**TASK DESCRIPTION:** Reproduce exactly, and only, the lines running from the start of the entries below to the line containing "The image size is (738, 674).".
________________
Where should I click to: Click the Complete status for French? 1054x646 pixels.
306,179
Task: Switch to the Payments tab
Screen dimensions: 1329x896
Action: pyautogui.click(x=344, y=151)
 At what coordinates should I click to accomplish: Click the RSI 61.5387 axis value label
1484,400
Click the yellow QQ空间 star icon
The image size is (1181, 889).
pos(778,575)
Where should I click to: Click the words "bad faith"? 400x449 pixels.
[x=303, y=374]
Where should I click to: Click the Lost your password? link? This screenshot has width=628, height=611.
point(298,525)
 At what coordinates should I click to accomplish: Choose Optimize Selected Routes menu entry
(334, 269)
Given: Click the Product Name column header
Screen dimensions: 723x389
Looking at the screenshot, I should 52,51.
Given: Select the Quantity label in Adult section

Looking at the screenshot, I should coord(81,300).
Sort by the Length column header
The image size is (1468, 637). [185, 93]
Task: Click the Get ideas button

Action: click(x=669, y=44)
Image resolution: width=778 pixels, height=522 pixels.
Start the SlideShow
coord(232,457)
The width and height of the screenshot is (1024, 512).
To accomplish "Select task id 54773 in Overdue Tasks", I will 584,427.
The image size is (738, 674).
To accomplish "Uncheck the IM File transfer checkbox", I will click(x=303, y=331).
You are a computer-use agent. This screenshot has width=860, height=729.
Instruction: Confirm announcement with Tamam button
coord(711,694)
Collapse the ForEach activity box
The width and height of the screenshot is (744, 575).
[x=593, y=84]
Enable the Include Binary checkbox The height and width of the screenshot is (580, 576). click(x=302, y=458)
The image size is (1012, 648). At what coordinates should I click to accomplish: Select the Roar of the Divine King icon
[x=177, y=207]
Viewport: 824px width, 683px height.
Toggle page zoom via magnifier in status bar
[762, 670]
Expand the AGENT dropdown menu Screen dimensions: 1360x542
________________
**RESULT FOR THIS TASK:**
Where should I click to: Click the Complete status for French? 1054x646 pixels.
306,179
Task: Switch to the Payments tab
Screen dimensions: 1329x896
Action: pyautogui.click(x=344, y=151)
 At what coordinates should I click to accomplish: Click the RSI 61.5387 axis value label
1484,400
Click the yellow QQ空间 star icon
The image size is (1181, 889).
pos(778,575)
Where should I click to: Click the words "bad faith"? 400x449 pixels.
[x=303, y=374]
Where should I click to: Click the Lost your password? link? This screenshot has width=628, height=611.
point(298,525)
 At what coordinates should I click to accomplish: Choose Optimize Selected Routes menu entry
(334, 269)
Given: Click the Product Name column header
Screen dimensions: 723x389
Looking at the screenshot, I should 52,51.
Given: Select the Quantity label in Adult section

Looking at the screenshot, I should coord(81,300).
Sort by the Length column header
The image size is (1468, 637). [185, 93]
Task: Click the Get ideas button

Action: click(x=669, y=44)
Image resolution: width=778 pixels, height=522 pixels.
Start the SlideShow
coord(232,457)
The width and height of the screenshot is (1024, 512).
To accomplish "Select task id 54773 in Overdue Tasks", I will 584,427.
The image size is (738, 674).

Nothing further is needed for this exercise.